Solar selective coatings for evacuated flat plate collectors: Optimisation and efficiency robustness analysis

Abstract

Three Cr 2 O 3 /Cr based multilayer coatings were designed, optimised, and sputter-deposited. The selective solar absorbers presented in this study were specifically considered for evacuated flat plate solar collectors (EFPCs) at working temperatures of 100, 200, and 300 °C. The film matrix method and genetic optimisation algorithm were used to simulate and optimise the coatings. Further, the robustness of the performance of the coatings related to the unpreventable errors in layer thickness during the manufacturing stage was incorporated as a binding parameter of the genetic algorithm. This solution allowed the optimisation to converge to the thickness package with the highest performance, thereby ensuring proper robustness for given errors in layer thickness. Thereafter, the robustness of the optimised coatings was analysed, consequently confirming an efficiency loss of less than 2% for layer thickness variation of up to ±20% from the optimal thickness value.
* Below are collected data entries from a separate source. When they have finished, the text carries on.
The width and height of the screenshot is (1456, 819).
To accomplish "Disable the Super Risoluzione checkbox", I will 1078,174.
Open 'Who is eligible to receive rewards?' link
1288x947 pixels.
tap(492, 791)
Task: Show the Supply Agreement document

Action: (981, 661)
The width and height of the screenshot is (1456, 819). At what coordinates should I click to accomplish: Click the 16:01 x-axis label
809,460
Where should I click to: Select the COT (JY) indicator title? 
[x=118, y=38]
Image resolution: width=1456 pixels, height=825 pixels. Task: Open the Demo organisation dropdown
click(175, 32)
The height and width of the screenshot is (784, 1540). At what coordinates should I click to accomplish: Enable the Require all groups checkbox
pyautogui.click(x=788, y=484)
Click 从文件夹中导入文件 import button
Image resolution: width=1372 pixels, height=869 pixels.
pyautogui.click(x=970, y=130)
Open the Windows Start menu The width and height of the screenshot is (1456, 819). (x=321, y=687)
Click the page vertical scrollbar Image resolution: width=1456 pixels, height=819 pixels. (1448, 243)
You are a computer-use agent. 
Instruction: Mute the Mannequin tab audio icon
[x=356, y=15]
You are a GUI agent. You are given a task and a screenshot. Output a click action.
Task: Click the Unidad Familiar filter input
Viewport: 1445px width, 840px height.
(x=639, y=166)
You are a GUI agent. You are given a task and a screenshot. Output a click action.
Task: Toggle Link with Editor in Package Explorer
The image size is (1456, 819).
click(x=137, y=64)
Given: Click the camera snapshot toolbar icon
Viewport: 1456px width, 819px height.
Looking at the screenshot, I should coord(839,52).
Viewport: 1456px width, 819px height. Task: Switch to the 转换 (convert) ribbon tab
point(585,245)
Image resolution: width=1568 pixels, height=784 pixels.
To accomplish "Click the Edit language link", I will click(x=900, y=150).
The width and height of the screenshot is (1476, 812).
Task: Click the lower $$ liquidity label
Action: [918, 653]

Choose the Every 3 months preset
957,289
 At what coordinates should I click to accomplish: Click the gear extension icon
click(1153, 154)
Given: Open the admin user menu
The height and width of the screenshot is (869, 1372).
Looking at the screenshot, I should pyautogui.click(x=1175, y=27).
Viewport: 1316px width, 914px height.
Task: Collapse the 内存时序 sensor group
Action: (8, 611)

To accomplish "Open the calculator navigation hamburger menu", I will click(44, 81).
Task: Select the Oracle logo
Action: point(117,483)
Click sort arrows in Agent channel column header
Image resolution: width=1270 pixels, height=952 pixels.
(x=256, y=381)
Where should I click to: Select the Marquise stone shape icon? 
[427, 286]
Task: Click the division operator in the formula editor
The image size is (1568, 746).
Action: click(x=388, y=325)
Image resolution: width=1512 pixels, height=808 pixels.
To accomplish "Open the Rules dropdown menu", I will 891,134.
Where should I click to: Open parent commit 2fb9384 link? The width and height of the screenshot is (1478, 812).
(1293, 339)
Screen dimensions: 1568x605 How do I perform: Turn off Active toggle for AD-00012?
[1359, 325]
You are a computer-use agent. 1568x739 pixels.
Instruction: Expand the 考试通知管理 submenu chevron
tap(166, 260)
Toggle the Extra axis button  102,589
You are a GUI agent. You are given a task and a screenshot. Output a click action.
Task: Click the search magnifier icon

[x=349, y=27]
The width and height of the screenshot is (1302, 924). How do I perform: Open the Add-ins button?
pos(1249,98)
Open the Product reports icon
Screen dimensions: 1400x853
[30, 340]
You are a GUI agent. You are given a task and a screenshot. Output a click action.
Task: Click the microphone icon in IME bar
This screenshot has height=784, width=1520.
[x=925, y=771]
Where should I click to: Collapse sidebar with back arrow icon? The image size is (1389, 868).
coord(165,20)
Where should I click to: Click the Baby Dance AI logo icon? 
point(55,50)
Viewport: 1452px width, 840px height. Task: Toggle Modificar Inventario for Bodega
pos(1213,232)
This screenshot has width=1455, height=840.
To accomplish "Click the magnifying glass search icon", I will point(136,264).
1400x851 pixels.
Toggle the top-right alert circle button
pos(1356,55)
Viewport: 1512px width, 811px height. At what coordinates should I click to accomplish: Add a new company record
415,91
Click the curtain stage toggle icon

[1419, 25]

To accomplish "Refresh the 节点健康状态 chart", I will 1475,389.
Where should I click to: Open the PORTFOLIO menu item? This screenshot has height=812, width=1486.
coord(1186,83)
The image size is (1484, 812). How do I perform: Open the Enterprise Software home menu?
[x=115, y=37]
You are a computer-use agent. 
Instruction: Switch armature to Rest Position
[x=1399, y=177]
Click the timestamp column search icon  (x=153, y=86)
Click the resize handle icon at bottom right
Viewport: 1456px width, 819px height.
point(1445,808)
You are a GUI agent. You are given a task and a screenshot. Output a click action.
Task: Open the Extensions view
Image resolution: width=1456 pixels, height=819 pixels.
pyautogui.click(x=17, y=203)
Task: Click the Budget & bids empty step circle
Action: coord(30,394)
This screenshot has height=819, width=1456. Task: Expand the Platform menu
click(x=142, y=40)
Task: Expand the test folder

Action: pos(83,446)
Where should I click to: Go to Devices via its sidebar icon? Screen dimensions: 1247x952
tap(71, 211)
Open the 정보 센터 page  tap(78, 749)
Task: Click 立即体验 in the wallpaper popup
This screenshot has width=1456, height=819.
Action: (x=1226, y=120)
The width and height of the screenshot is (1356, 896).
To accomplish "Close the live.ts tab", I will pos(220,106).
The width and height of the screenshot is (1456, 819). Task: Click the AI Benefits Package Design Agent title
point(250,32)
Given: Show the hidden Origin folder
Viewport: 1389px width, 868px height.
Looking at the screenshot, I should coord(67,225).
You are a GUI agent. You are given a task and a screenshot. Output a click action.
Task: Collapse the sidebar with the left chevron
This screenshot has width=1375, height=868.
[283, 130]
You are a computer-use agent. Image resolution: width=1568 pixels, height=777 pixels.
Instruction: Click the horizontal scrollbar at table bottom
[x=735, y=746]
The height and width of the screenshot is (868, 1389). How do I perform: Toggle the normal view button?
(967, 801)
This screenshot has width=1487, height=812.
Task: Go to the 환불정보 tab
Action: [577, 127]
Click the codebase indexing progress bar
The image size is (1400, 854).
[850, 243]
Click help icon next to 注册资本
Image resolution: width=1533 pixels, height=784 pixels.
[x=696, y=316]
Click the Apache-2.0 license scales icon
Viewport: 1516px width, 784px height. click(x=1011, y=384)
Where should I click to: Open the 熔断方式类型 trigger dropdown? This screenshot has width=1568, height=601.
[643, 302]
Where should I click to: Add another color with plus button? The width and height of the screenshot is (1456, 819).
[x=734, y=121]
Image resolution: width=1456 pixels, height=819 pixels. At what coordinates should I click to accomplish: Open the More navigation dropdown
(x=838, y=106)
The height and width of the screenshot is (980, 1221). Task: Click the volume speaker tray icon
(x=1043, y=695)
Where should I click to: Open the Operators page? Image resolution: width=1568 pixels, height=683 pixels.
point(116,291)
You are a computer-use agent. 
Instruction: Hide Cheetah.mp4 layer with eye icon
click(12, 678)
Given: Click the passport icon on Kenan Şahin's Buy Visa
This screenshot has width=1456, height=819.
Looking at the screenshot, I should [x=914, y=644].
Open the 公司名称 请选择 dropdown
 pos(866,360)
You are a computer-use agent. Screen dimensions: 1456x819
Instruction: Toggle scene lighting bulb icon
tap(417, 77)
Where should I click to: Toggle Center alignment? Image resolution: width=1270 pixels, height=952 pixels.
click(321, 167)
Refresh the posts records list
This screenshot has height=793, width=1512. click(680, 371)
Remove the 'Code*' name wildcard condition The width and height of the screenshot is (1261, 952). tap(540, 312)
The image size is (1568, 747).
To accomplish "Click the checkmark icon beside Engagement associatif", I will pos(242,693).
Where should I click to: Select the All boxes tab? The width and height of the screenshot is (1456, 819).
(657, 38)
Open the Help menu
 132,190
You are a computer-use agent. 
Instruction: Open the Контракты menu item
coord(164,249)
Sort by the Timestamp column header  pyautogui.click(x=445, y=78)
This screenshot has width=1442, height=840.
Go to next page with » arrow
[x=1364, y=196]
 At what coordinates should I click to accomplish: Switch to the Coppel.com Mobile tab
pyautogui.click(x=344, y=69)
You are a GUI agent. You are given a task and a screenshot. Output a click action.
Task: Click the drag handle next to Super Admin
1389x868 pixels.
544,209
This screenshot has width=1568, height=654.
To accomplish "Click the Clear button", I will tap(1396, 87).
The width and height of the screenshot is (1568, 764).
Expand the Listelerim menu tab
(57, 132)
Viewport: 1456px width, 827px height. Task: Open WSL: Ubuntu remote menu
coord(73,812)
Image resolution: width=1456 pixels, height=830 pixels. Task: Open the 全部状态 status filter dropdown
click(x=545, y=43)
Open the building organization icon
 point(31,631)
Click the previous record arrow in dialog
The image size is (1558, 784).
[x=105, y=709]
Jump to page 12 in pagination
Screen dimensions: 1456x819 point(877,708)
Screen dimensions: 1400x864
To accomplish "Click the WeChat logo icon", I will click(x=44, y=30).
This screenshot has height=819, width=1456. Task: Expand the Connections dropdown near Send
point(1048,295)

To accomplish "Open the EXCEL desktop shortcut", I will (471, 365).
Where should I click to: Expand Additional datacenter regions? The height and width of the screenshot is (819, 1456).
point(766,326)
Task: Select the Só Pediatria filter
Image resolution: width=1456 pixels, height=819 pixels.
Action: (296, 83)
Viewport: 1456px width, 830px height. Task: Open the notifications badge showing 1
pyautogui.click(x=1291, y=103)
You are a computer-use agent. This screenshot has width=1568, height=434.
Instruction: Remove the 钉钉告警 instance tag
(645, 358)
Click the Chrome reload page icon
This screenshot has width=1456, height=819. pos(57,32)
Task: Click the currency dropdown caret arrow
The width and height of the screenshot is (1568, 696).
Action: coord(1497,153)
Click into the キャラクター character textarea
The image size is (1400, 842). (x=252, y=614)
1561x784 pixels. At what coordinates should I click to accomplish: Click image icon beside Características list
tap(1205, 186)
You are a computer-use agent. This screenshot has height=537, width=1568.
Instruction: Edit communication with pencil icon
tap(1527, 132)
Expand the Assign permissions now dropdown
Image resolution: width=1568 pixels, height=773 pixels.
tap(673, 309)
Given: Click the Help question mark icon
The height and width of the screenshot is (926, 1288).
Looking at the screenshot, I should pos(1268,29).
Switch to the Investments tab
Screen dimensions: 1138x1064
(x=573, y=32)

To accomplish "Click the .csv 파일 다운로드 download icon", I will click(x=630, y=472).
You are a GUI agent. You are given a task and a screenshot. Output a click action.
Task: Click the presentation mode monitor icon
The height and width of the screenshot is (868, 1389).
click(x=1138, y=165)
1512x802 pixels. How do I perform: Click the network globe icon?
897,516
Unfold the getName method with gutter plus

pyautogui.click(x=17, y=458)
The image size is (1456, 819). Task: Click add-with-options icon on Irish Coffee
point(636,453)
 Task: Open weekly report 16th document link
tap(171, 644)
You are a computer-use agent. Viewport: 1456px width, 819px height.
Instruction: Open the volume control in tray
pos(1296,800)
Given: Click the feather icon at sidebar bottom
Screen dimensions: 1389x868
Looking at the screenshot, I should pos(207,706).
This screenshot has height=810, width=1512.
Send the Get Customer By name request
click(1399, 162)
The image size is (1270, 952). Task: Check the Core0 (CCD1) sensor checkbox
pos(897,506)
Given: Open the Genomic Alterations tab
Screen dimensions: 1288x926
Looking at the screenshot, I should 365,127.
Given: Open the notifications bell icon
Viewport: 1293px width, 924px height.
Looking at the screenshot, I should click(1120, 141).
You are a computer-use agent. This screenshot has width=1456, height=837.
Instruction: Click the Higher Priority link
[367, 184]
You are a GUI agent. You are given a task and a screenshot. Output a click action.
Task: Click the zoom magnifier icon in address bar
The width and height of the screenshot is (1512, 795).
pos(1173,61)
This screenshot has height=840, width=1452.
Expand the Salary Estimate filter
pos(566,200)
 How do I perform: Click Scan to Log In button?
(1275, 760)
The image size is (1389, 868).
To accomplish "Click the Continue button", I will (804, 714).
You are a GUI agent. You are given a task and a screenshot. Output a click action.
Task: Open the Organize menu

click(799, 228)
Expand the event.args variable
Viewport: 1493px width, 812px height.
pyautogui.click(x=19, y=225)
The obtained values of solar absorptance as high as 0.97, and thermal emittance lower than 0.05 up to 300 °C, validated through measurements on the fabricated samples, are expected to provide unparalleled performances for the emerging technology of EFPCs. • Selective solar absorbers were optimised for evacuated flat plate collectors. • Optimisation ensures robustness of performances for errors on layer thickness. • Importance of each layer in the robustness of performances is highlighted. • Coating efficiencies higher than 0.8 (0.7) have been obtained at 200 °C (300 °C). • Experimental measurements are in agreement with the simulated results.